**Do this**
List every line in the records below that contains the string "title", matching case.

(Entries pointing to words and elements)
━━━━━━

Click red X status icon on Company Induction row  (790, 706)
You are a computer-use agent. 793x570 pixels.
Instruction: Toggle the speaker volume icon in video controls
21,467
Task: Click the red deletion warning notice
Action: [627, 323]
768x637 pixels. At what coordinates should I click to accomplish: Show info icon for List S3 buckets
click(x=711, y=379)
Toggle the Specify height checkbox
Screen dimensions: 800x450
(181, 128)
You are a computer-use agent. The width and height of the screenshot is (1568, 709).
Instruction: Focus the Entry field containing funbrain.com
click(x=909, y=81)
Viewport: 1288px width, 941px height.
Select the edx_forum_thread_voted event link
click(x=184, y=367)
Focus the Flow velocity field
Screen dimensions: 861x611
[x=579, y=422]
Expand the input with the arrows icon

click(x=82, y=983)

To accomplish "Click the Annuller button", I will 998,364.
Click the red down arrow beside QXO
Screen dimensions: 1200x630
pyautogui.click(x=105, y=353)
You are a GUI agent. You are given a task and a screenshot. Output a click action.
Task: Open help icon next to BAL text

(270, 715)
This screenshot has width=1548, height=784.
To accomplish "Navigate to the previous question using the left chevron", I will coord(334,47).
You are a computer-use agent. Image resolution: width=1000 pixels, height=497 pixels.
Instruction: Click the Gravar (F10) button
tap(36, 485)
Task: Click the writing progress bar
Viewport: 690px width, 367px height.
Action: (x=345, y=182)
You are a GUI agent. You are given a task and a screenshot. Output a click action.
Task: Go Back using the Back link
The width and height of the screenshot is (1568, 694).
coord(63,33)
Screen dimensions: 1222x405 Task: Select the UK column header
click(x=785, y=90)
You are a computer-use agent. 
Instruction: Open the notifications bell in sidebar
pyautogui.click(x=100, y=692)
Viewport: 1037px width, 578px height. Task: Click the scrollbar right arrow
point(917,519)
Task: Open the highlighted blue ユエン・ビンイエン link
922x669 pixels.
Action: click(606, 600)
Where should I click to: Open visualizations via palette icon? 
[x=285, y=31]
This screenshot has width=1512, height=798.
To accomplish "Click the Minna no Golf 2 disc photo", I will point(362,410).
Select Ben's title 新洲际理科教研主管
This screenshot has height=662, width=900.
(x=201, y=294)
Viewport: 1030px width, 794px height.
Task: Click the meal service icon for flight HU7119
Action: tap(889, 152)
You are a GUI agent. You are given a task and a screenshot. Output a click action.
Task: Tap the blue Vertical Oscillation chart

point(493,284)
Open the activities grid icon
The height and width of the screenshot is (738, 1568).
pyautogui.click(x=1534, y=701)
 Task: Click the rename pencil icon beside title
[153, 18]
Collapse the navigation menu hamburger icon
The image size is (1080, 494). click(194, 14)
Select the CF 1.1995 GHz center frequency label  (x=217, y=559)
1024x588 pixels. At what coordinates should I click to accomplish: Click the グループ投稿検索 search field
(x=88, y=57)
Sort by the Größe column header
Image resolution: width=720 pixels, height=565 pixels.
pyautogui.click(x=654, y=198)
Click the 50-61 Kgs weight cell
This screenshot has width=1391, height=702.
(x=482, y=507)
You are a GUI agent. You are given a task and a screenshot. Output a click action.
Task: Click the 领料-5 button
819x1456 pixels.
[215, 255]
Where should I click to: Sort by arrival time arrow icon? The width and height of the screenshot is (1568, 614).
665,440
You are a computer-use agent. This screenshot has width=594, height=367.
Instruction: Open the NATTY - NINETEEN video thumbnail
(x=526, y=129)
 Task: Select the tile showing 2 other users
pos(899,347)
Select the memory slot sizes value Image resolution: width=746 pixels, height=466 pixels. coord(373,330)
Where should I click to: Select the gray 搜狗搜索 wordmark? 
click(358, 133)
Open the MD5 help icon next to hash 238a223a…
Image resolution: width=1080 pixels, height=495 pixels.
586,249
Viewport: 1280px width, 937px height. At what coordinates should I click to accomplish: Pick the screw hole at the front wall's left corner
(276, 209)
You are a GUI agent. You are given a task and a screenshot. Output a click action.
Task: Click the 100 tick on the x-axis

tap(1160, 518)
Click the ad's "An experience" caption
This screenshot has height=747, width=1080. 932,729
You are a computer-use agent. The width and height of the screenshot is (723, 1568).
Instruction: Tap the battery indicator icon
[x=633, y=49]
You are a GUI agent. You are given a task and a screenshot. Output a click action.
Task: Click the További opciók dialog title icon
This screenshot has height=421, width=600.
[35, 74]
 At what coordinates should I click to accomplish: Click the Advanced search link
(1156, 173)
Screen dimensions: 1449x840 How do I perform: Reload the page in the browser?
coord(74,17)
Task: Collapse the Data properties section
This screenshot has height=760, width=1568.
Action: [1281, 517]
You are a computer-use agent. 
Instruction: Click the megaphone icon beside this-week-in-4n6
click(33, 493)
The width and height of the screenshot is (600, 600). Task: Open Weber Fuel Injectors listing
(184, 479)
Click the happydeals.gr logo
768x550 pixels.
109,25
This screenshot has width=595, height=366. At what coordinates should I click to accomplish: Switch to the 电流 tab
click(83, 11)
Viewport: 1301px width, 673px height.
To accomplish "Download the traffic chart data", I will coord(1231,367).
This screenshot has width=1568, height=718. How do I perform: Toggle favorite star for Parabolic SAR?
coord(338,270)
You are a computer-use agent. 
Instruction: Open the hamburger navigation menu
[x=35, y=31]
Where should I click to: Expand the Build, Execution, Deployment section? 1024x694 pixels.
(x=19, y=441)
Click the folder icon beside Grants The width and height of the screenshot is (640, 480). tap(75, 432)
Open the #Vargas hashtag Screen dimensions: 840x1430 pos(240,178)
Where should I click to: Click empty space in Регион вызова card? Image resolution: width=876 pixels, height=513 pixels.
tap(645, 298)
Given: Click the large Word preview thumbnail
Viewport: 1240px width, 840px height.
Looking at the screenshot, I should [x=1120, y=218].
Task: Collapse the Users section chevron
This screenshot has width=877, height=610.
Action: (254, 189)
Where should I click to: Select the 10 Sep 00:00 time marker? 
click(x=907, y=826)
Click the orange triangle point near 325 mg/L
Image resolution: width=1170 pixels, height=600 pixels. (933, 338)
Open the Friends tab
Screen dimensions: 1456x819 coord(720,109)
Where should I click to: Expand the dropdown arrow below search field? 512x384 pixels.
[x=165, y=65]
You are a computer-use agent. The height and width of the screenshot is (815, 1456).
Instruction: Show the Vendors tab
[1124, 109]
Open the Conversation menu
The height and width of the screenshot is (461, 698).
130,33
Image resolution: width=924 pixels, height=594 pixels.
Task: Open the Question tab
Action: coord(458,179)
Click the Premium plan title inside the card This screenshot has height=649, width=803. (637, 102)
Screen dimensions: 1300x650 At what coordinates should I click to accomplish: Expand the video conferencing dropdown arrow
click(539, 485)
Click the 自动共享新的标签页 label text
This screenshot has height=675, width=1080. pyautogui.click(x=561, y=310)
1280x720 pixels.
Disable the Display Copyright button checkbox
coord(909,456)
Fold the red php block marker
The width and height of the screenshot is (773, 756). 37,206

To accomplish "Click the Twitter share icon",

━━━━━━

**Exercise answer**
Select Ben's title 新洲际理科教研主管
 Task: Click the rename pencil icon beside title
Task: Click the További opciók dialog title icon
Click the Premium plan title inside the card This screenshot has height=649, width=803. (637, 102)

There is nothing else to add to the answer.